Neither Montana nor the world needs more new coal (see “Coal coaxing,” Jan. 13, 2011). In difficult economic times, when political officials look for ways to garner votes, create jobs and balance budgets, they promise new coal as a quick fix, and they tend to believe lobbyists who say coal developers need tax and regulatory breaks. However, it is irresponsible to encourage these companies to mine here, because they destroy the environment and don’t restore the land to its original use.
During the Otter Creek coal hearings, the Land Board said state agencies will “protect us from bad coal development.” Hogwash. Because politicians gut the regulations and cut the funding, state agencies have neither the institutional and political will, nor the funds to “protect” Montana from industrial abuse. More than 37,000 acres have been disturbed by coal mining in Montana and only about 50 acres—only about a tenth of one percent—have come close to full reclamation. Ask folks around Colstrip about aquifers that have been ruined by leaking coal ash storage ponds, and ranches with dead cows and poisoned wells. You will hear from them that for the last 30 years, state agencies have simply protected industry.

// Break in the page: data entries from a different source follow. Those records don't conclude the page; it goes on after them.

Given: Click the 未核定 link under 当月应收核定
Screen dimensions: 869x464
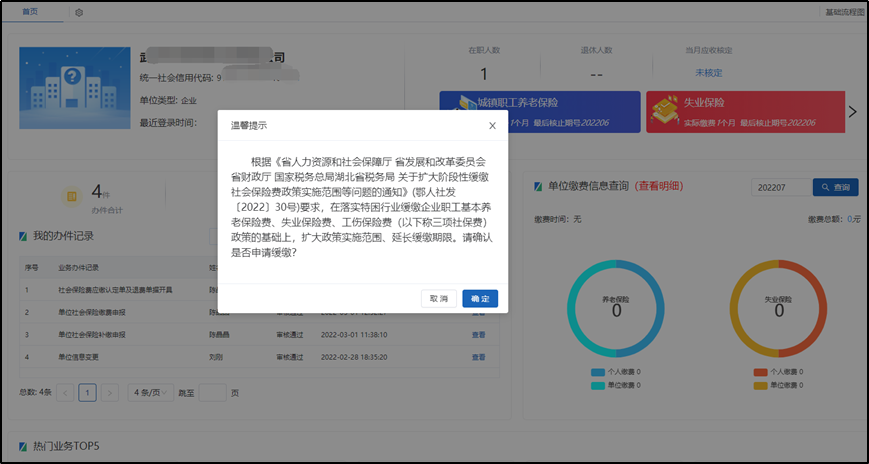Looking at the screenshot, I should 708,73.
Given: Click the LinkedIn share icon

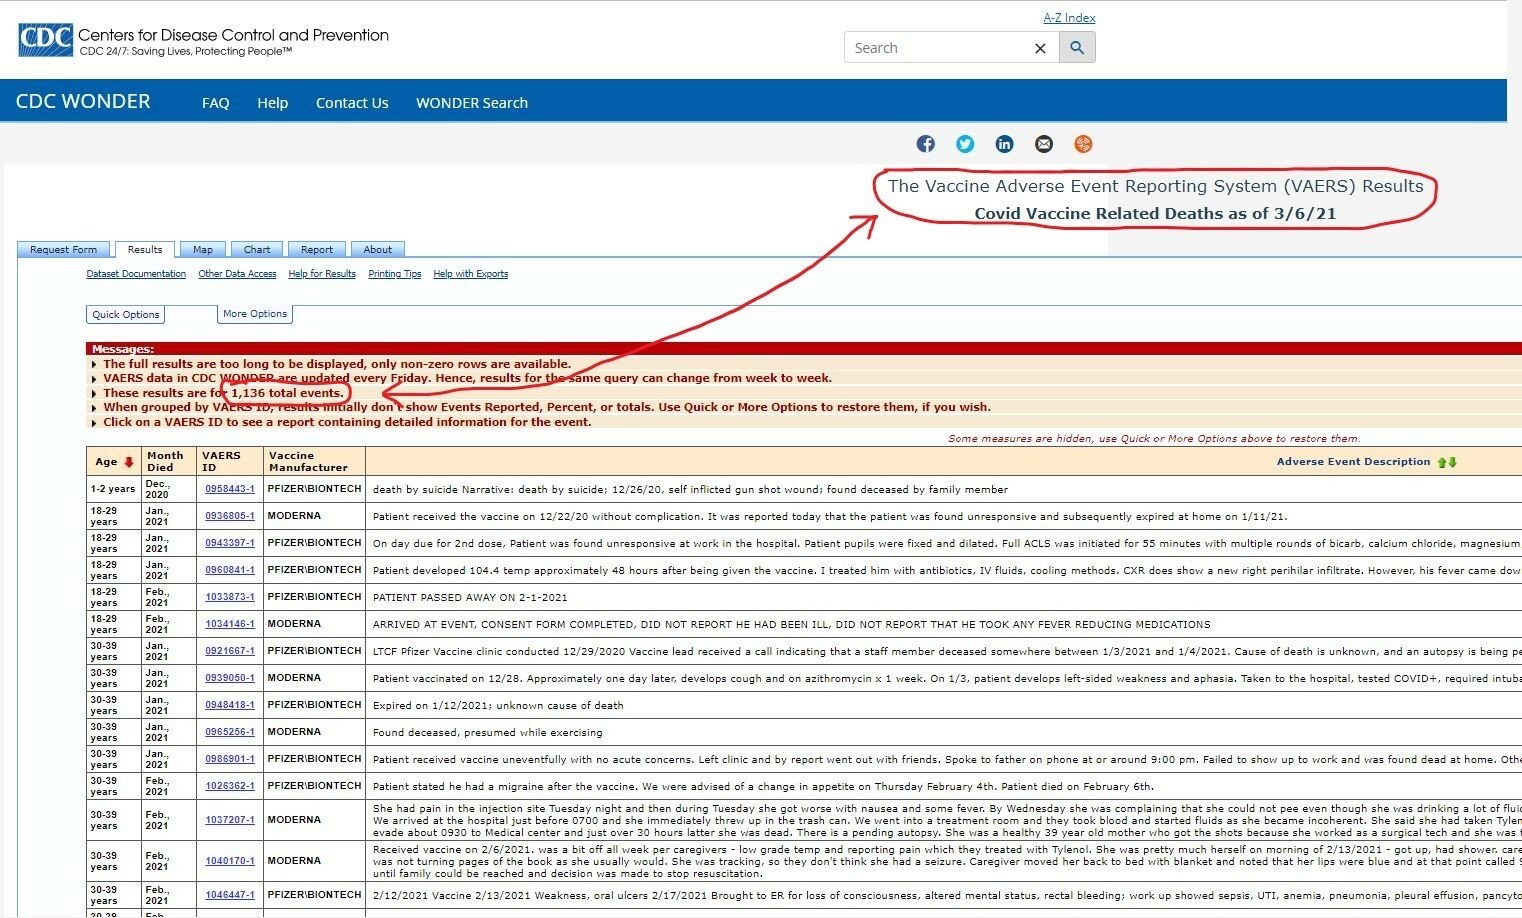Looking at the screenshot, I should (x=1004, y=144).
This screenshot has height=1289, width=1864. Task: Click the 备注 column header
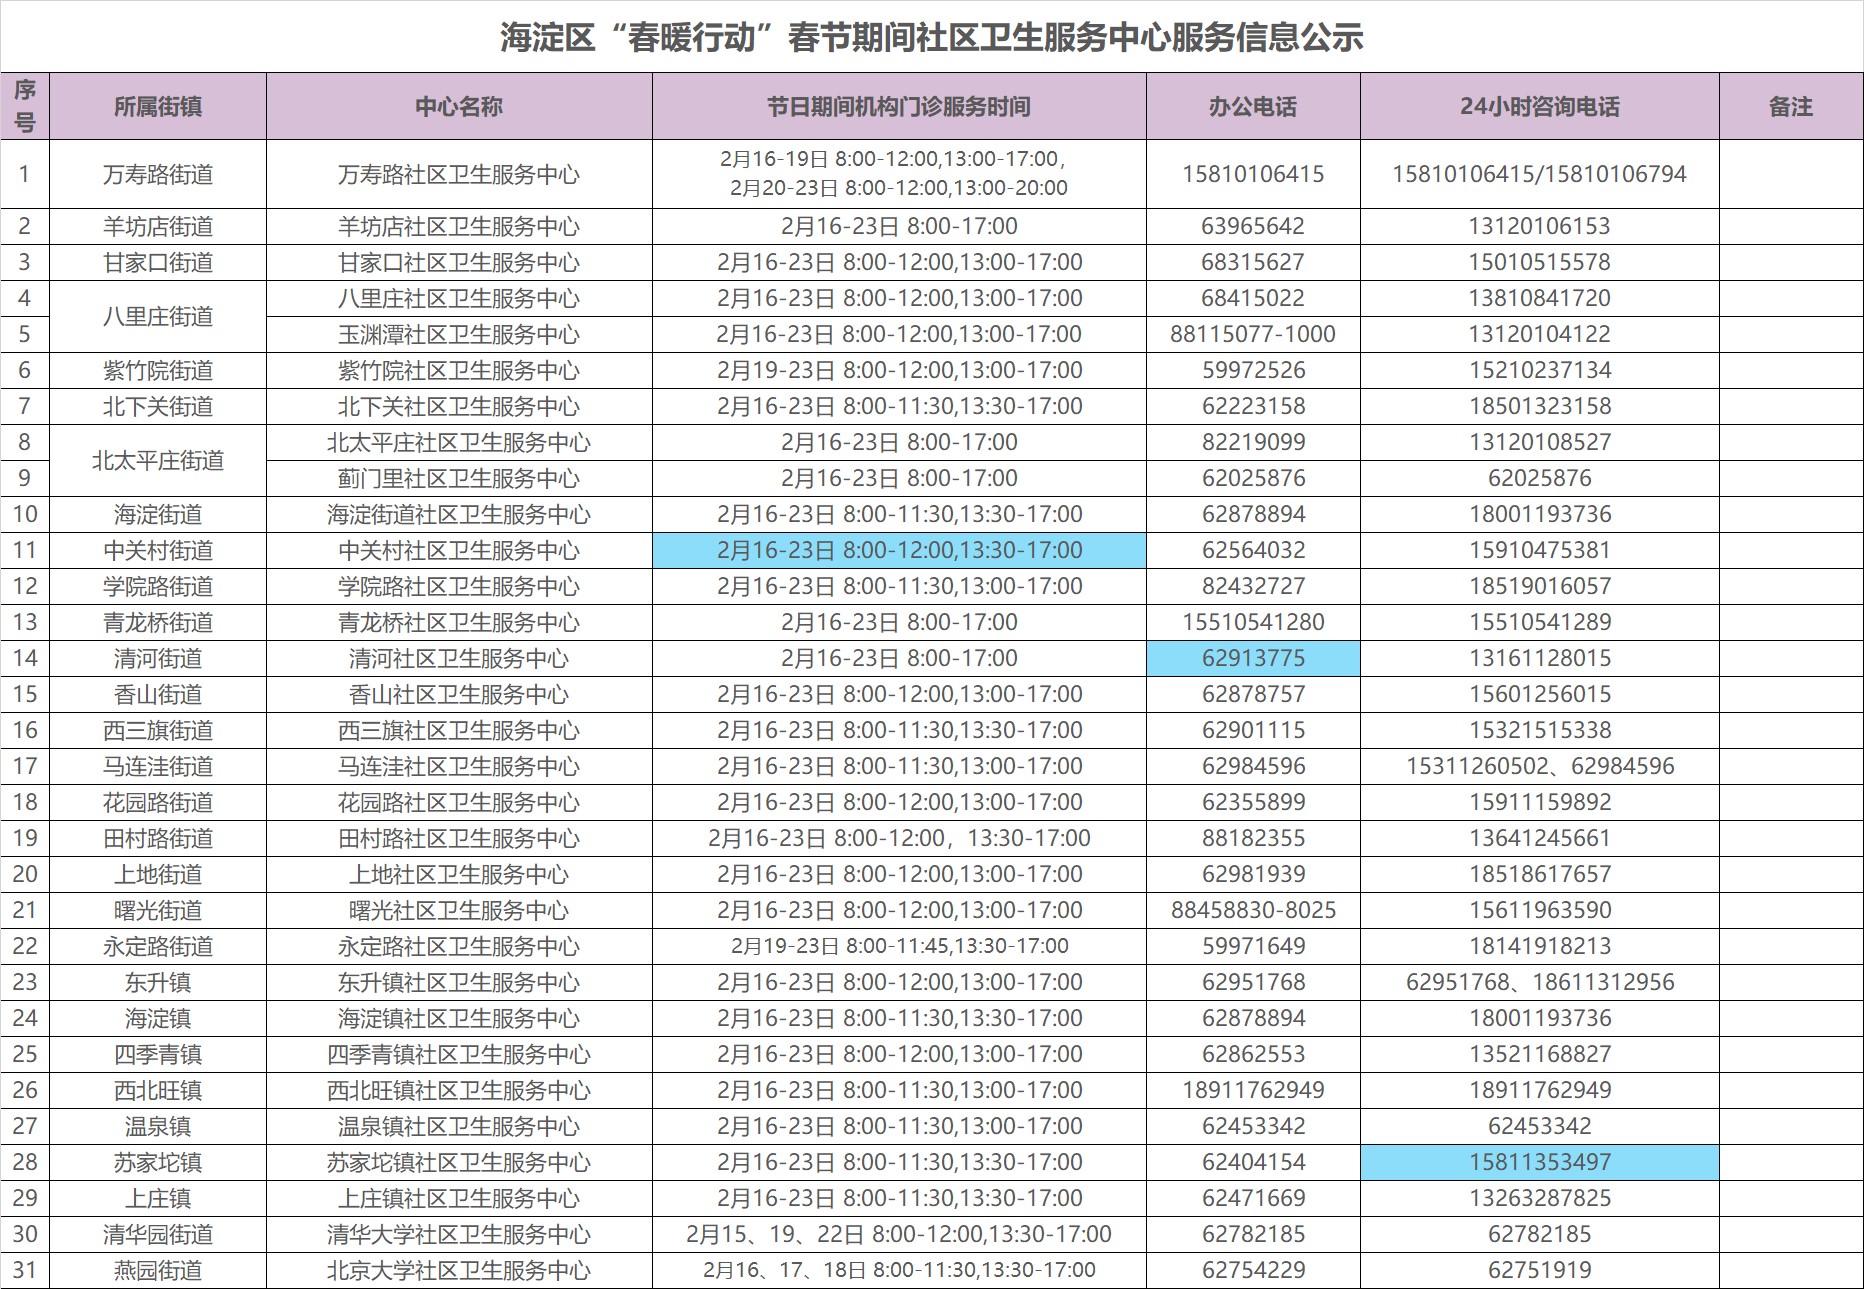click(x=1790, y=106)
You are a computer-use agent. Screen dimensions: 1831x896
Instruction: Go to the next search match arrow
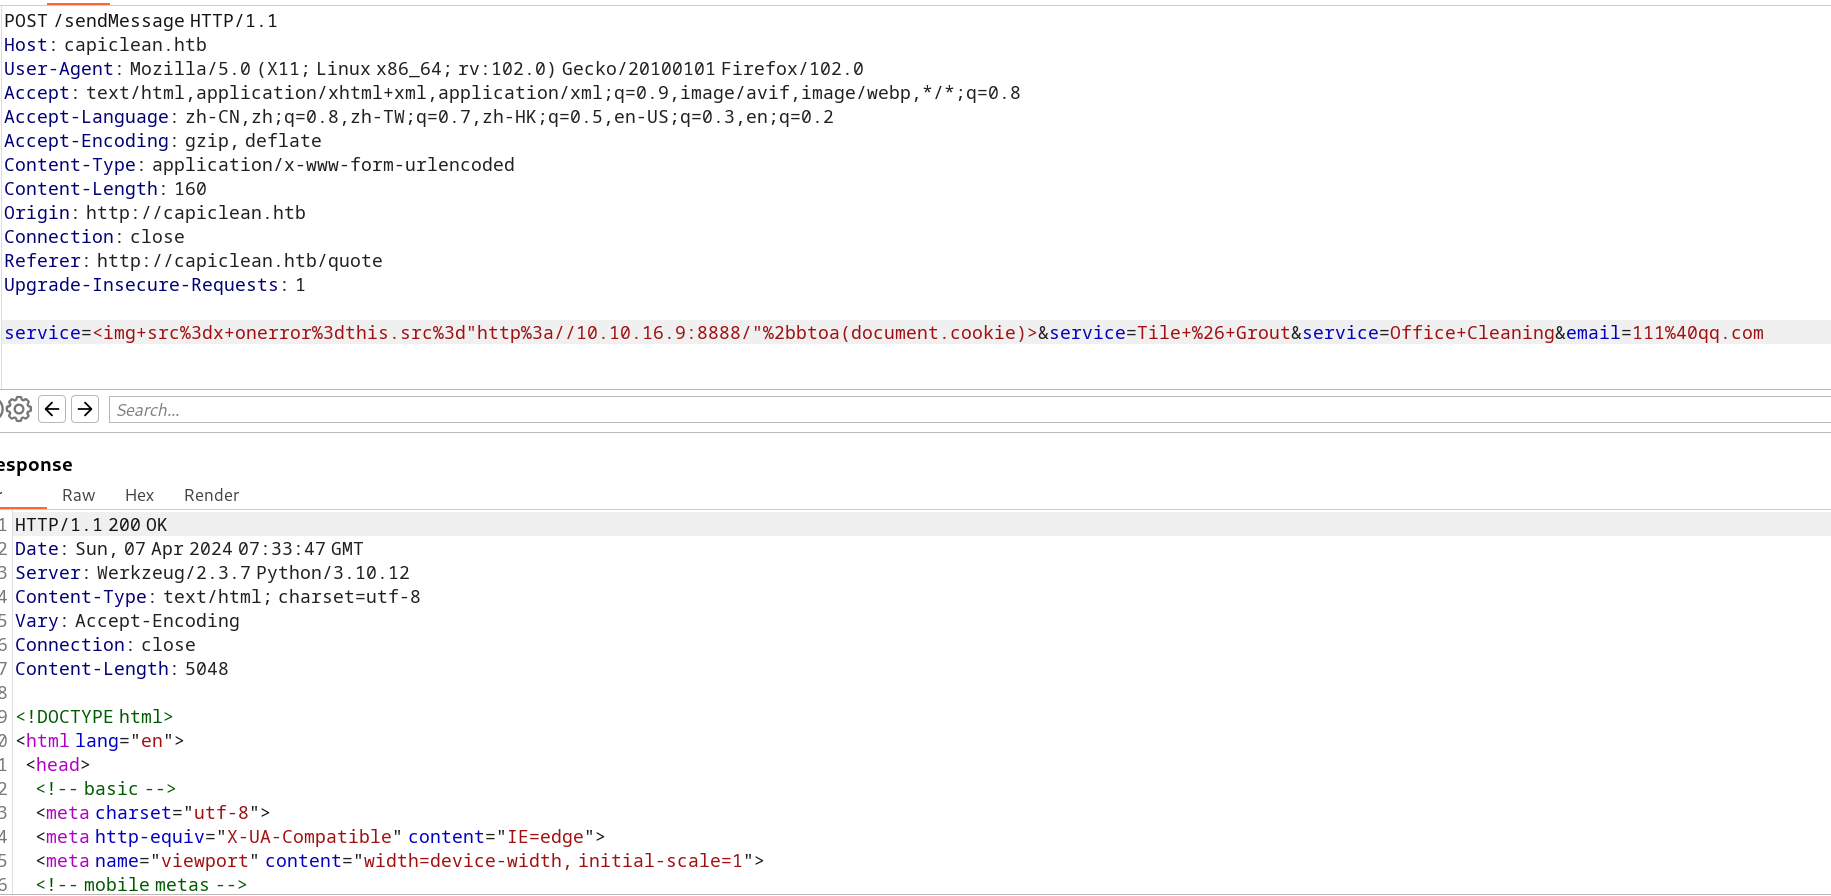(x=85, y=409)
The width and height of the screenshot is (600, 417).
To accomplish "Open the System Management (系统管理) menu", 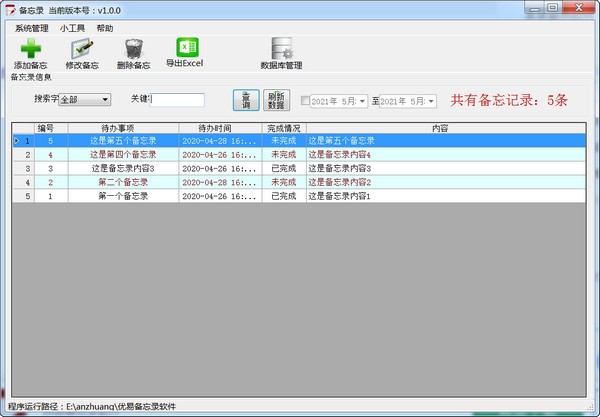I will point(32,28).
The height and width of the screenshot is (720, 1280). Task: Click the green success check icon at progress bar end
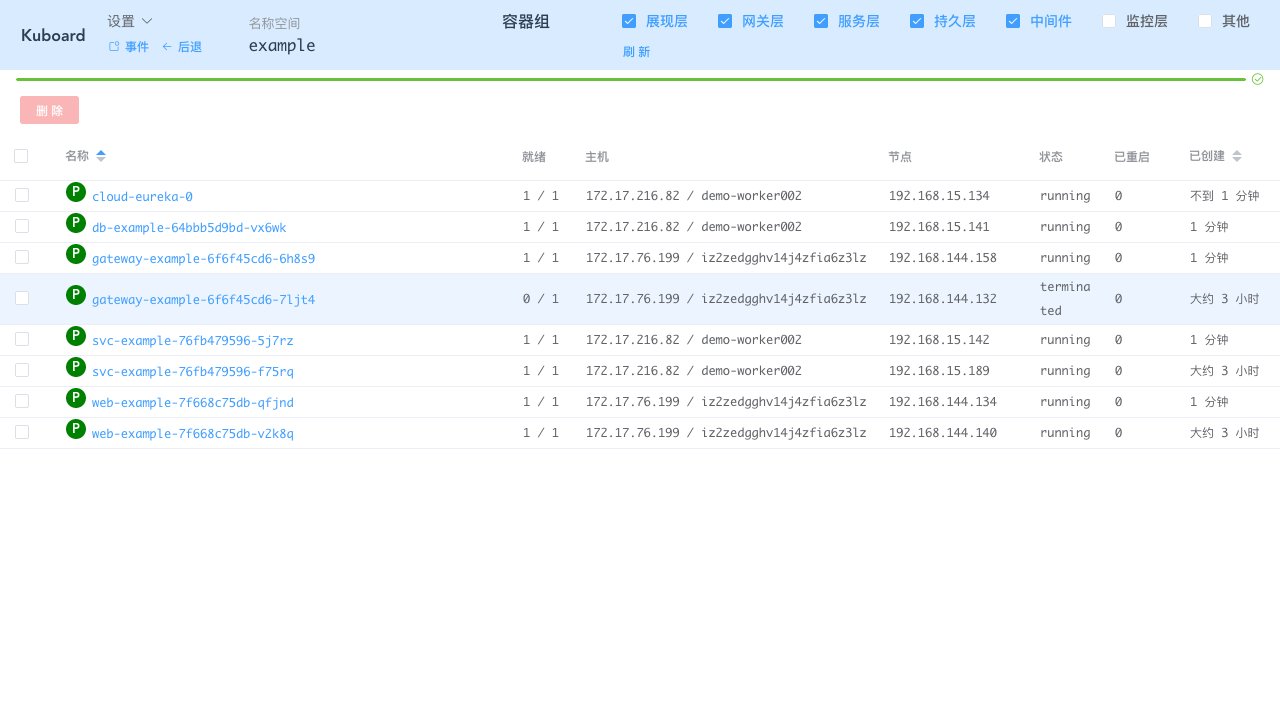click(x=1257, y=79)
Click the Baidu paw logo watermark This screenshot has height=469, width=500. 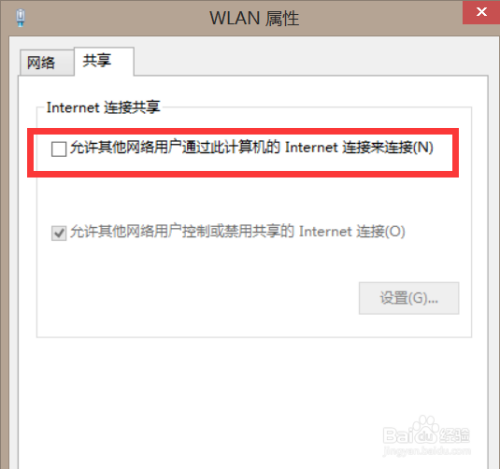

Politicians and industry continue the hollow cry of “we need these jobs” to excuse misuse of our natural resources. Coal is a short-term industry that leaves us with polluted water and damaged landscapes. The money these companies make tearing up Montana goes to their shareholders, not to our local economy, and Montana is left with huge bills to fix the messes.
In contrast, farming and ranching, tourism and alternative energy all provide sustainable and reliable sources of jobs and financial security. However, they also depend on a clean and healthful Montana.
Tell your legislators and the governor not to gut our environmental laws. Ask them to protect Montana, not big coal!